## THE PROBLEM
Set down exactly, from the records below, the line with "Screen dimensions: 1344x750" through the line with "Select the Final walkthrough title", and nothing else.

## GIVEN INFORMATION

•••••

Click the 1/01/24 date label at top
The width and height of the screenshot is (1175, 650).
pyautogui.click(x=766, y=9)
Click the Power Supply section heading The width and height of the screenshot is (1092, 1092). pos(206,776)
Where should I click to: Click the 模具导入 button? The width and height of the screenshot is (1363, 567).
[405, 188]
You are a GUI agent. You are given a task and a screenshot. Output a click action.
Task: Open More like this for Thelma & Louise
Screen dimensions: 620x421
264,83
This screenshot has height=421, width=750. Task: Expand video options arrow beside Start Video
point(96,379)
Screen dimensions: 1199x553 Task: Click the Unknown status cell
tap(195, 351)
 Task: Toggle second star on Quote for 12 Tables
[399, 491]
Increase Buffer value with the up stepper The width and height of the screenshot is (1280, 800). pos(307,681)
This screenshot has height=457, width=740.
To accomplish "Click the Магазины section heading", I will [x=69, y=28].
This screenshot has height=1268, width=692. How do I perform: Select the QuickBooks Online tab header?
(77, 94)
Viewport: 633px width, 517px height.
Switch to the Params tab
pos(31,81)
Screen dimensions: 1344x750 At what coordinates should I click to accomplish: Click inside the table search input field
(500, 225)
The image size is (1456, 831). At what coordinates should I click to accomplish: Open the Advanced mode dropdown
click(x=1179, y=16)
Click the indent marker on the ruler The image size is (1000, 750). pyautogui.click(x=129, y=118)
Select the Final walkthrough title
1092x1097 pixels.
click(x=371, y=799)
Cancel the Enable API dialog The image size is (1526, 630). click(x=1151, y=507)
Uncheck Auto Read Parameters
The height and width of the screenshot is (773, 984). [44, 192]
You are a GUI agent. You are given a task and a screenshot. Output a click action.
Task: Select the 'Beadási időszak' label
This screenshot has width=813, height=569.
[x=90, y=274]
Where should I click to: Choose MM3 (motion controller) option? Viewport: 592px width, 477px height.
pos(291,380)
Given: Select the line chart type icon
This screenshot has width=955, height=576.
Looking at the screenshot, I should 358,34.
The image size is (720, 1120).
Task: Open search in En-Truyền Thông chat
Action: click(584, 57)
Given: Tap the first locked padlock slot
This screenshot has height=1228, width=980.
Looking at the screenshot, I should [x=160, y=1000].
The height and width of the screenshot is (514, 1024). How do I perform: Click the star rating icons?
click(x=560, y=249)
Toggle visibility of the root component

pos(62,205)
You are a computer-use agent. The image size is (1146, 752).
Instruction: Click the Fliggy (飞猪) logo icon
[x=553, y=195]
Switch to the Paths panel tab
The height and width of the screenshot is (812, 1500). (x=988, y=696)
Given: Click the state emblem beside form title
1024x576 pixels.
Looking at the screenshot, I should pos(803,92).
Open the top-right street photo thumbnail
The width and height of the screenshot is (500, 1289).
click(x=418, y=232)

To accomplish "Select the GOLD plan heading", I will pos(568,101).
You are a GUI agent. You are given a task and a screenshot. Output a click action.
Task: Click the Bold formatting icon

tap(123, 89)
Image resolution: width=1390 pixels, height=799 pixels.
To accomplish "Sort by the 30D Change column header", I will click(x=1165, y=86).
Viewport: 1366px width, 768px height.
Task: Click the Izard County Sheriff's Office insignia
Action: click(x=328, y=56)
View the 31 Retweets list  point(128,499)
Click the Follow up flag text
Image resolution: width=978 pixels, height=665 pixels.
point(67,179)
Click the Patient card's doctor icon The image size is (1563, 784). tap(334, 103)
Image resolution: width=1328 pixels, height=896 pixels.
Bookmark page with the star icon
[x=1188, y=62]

•••••

## ANSWER FOR THE TASK
Screen dimensions: 1344x750 At what coordinates should I click to accomplish: Click inside the table search input field
(500, 225)
The image size is (1456, 831). At what coordinates should I click to accomplish: Open the Advanced mode dropdown
click(x=1179, y=16)
Click the indent marker on the ruler The image size is (1000, 750). pyautogui.click(x=129, y=118)
Select the Final walkthrough title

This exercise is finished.